**TÂCHES À RÉALISER**:
(a) Répondez à ces questions sur le billet consacré au candidat Sarkozy :
(i) Quel nom, selon l'auteur, a-t-on trouvé pour dire que le second est passé devant ?
(ii) Combien des nouvelles propositions du candidat l'auteur dit-il retenir ?
(iii) Depuis quelle année, d'après le billet, le traité que Sarkozy veut remettre en question est-il en application ?
(b) Écrivez la suite du billet sur le candidat Sarkozy à partir de sa dernière phrase.

**PAGE**:
▼
Où nous mène le candidat Sarkozy
Superbe journée ensoleillée. Jardinage avec la radio à portée d’oreilles. Juste de quoi s’agacer. Depuis ce matin, les raisons de s’agacer n’ont pas manqué. « Le croisement des sondages » : oui ils ont même trouvé un nom pour dire que le second est passé devant… Comme par pur hasard. Villepinte, une émission sur TF1, et hop le tour est joué, Sarko passe devant Hollande. Je n’arrive pas à m’enlever de l’idée que ces fameux sondages sont une merveilleuse machine à manipuler l’opinion. Oui je le dis bien fort, ce ne sont pas des études d’opinion, ce sont des fabriques d’opinion. Rassurez-vous, j’ai la même analyse quand ils concernent Hollande ou le PS. Compte tenu de la volatilité, de la versatilité de l’électorat, la publication régulière de tels chiffres a forcément une influence sur les gens. C’est bien pour cette raison qu’ils devraient être strictement interdit lors d’une campagne présidentielle.
Autre sujet d’agacement, les nouvelles propositions du candidat Sarkozy. Vous me direz, il en fait tellement ces temps-ci. C’est vrai. Une avalanche de propositions. La plupart contraires à ce qu’il a fait depuis 5 ans.
J’en retiendrai deux.
La renégociation des accords de Schengen pour commencer. Monsieur Sarkozy propose ni plus ni moins de les renégocier. Trop permissifs à son goût. Et l’immigration qui revient sur le devant de la scène, mais cette fois sur le plan européen. Aurait-il comme objectif d’ « européaniser » sa paranoïa anti-immigration ? Aurait-il comme objectif de « droitiser » plus encore l’espace européen ? Et puis sauf erreur de ma part il y a quelques jours l’Ump et son candidat président n’avaient pas de mots assez durs pour dénoncer la proposition de F. Hollande de renégocier le traité européen sur la stabilité et la gouvernance. Il est donc absurde de renégocier un traité qui n’est pas encore entré dans les faits, mais lui Sarkozy premier peut remettre en question un traité en application de puis 1985. Là, franchement j’aimerais qu’on m’explique. Si dernièrement je plaisantais en disant qu’à force de virer à droite il finirait par faire demi-tour, aujourd’hui je pense qu’il a franchement fait un tête à queue ! J’attends qu’après de telles déclarations, ses collègues européens conservateurs le boycottent comme ils le font de F. Hollande.
▲
**DONNÉES ENREGISTRÉES**:
▼
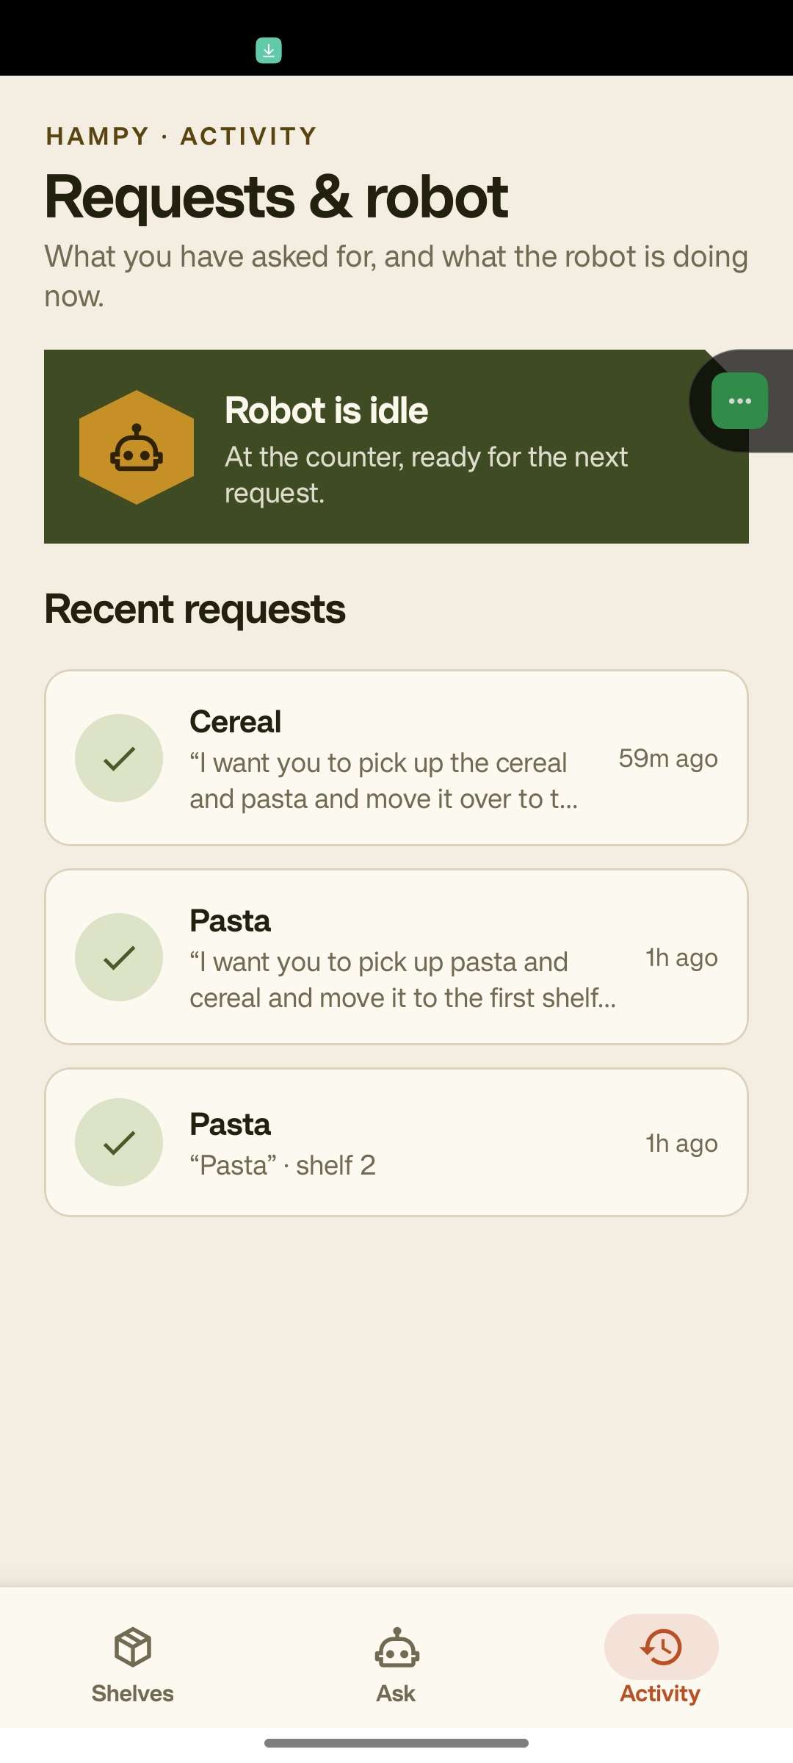Tap the 59m ago timestamp

(x=668, y=758)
▲
**RÉPONSES**:
(a)
(i) « Le croisement des sondages ».
(ii) Deux.
(iii) Depuis 1985.

(b)
La taxation des biens des évadés fiscaux. Que n’ont-ils pas dit contre la proposition de taxation à 75% proposée par F. Hollande ! Mais que penser de leur proposition ? Simplement que c’est grotesque car cela demanderait une renégociation de tous les accords fiscaux avec les pays abritant des évadés français. Outre le temps que cela demanderait avant que cette pseudo-mesure n’entre en application, faudrait-il que les pays hôtes le veuillent. Donc, poudre aux yeux.
Voila bien qui confirme un autre de mes articles (pourquoi Sarkozy va gagner). Cette frénésie de propositions, cette fuite en avant, cette démesure donne l’illusion que ce président a de vraies propositions pour l’avenir.
Seulement, le contenu de ces propositions laisse extrêmement perplexe. Les thèmes abordés, les propositions montrent une forte dérive idéologique vers l’extrême droite. Cette dérive inquiète et choque même à l’étranger.
Le Wall Street Journal parle de « Nicolas Le Pen » c’est dire. Pour que ce journal qui ne peut être soupçonné de sympathie pour les idées de gauche, cette opinion dénote à tout le moins un malaise.
Le journal dénonce cette attaque contre les accords de Schengen, sa «rhétorique anti-immigrants ». Il rajoute «même en France, on se montre rarement plus cynique que cela ». Le quotidien affirme par ailleurs que «le débat sur l’immigration est principalement une diversion vis-à-vis de l’anxiété des français envers leur Etat-providence de plus en plus branlant ». Le fait de relier ces deux sujets est qualifié de «pensée hideuse non seulement en raison des sentiments laids sur lesquels cela joue, mais aussi en tant que cas d’école d’analphabétisme économique car seule l’immigration peut maintenir une population active assez élevée pour supporter la charge croissante des retraites et de la dépendance ».
Et le quotidien de conclure de manière aussi brutale que pertinente : « Nous nous demandons si monsieur Sarkozy comprend que faire étalage de manière aussi transparente de son cynisme comme ici est ce qui l’a conduit dans la situation difficile où il est actuellement. »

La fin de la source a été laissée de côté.